Activity:
Print the records below exactly; all of them are needed.

┄┄┄┄┄┄┄┄┄┄┄┄┄┄┄┄┄┄┄┄

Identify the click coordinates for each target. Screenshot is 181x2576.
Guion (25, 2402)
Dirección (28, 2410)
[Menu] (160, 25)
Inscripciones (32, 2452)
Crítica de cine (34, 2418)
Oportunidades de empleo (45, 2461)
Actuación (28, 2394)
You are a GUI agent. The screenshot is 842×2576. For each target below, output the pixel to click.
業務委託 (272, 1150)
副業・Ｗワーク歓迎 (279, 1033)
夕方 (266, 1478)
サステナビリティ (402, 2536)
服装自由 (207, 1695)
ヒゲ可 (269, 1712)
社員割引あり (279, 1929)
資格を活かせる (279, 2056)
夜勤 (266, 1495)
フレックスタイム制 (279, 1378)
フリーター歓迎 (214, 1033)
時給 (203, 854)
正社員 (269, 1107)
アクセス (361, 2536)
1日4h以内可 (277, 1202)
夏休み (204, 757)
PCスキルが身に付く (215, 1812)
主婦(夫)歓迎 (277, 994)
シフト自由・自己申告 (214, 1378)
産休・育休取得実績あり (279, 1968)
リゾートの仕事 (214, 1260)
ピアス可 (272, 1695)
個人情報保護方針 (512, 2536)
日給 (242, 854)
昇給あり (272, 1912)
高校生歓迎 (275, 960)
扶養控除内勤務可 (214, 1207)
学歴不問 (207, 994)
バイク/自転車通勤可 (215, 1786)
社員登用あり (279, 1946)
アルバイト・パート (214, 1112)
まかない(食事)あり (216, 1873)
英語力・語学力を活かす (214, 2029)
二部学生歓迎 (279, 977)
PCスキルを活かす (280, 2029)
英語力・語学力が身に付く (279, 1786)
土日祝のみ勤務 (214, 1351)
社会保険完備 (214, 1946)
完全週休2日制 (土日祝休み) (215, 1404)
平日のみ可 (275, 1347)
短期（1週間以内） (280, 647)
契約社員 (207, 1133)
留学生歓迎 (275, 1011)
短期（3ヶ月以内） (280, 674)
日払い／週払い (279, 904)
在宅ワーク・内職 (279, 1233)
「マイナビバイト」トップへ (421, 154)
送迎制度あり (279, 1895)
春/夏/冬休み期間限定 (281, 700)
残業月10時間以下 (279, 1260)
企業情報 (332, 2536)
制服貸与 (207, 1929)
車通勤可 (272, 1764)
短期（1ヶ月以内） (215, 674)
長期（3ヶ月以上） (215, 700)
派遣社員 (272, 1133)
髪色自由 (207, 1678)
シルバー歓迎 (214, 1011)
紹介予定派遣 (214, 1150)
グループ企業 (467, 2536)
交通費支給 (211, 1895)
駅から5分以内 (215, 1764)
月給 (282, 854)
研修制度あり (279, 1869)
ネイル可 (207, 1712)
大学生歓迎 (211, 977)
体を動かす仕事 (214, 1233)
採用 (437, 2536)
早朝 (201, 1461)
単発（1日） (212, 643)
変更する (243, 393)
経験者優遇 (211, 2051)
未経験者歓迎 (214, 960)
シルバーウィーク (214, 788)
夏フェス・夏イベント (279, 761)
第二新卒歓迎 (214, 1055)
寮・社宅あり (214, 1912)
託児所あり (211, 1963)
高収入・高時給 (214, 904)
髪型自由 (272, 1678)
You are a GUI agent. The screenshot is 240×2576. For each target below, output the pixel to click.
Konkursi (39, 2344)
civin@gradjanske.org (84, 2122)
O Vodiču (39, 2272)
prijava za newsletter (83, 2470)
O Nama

┄┄┄┄┄┄┄┄┄┄┄┄┄┄┄┄┄┄┄┄

Completed task:
Identify the click coordinates for each target. Screenshot is 181x2576.
Guion (25, 2402)
Dirección (28, 2410)
[Menu] (160, 25)
Inscripciones (32, 2452)
Crítica de cine (34, 2418)
Oportunidades de empleo (45, 2461)
Actuación (28, 2394)
You are a GUI agent. The screenshot is 842×2576. For each target below, output the pixel to click.
業務委託 (272, 1150)
副業・Ｗワーク歓迎 (279, 1033)
夕方 (266, 1478)
サステナビリティ (402, 2536)
服装自由 (207, 1695)
ヒゲ可 (269, 1712)
社員割引あり (279, 1929)
資格を活かせる (279, 2056)
夜勤 (266, 1495)
フレックスタイム制 (279, 1378)
フリーター歓迎 (214, 1033)
時給 (203, 854)
正社員 (269, 1107)
アクセス (361, 2536)
1日4h以内可 (277, 1202)
夏休み (204, 757)
PCスキルが身に付く (215, 1812)
主婦(夫)歓迎 (277, 994)
シフト自由・自己申告 (214, 1378)
産休・育休取得実績あり (279, 1968)
リゾートの仕事 (214, 1260)
ピアス可 (272, 1695)
個人情報保護方針 (512, 2536)
日給 (242, 854)
昇給あり (272, 1912)
高校生歓迎 (275, 960)
扶養控除内勤務可 (214, 1207)
学歴不問 (207, 994)
バイク/自転車通勤可 (215, 1786)
社員登用あり (279, 1946)
アルバイト・パート (214, 1112)
まかない(食事)あり (216, 1873)
英語力・語学力を活かす (214, 2029)
二部学生歓迎 (279, 977)
PCスキルを活かす (280, 2029)
英語力・語学力が身に付く (279, 1786)
土日祝のみ勤務 (214, 1351)
社会保険完備 (214, 1946)
完全週休2日制 (土日祝休み) (215, 1404)
平日のみ可 (275, 1347)
短期（1週間以内） (280, 647)
契約社員 (207, 1133)
留学生歓迎 (275, 1011)
短期（3ヶ月以内） (280, 674)
日払い／週払い (279, 904)
在宅ワーク・内職 (279, 1233)
「マイナビバイト」トップへ (421, 154)
送迎制度あり (279, 1895)
春/夏/冬休み期間限定 (281, 700)
残業月10時間以下 (279, 1260)
企業情報 (332, 2536)
制服貸与 (207, 1929)
車通勤可 (272, 1764)
短期（1ヶ月以内） (215, 674)
長期（3ヶ月以上） (215, 700)
派遣社員 (272, 1133)
髪色自由 (207, 1678)
シルバー歓迎 (214, 1011)
紹介予定派遣 (214, 1150)
グループ企業 (467, 2536)
交通費支給 (211, 1895)
駅から5分以内 (215, 1764)
月給 (282, 854)
研修制度あり (279, 1869)
ネイル可 (207, 1712)
大学生歓迎 (211, 977)
体を動かす仕事 (214, 1233)
採用 (437, 2536)
早朝 (201, 1461)
単発（1日） (212, 643)
変更する (243, 393)
経験者優遇 (211, 2051)
未経験者歓迎 (214, 960)
シルバーウィーク (214, 788)
夏フェス・夏イベント (279, 761)
第二新卒歓迎 (214, 1055)
寮・社宅あり (214, 1912)
託児所あり (211, 1963)
高収入・高時給 (214, 904)
髪型自由 (272, 1678)
You are a GUI agent. The screenshot is 240×2576. For each target below, output the pixel to click.
Konkursi (39, 2344)
civin@gradjanske.org (84, 2122)
O Vodiču (39, 2272)
prijava za newsletter (83, 2470)
O Nama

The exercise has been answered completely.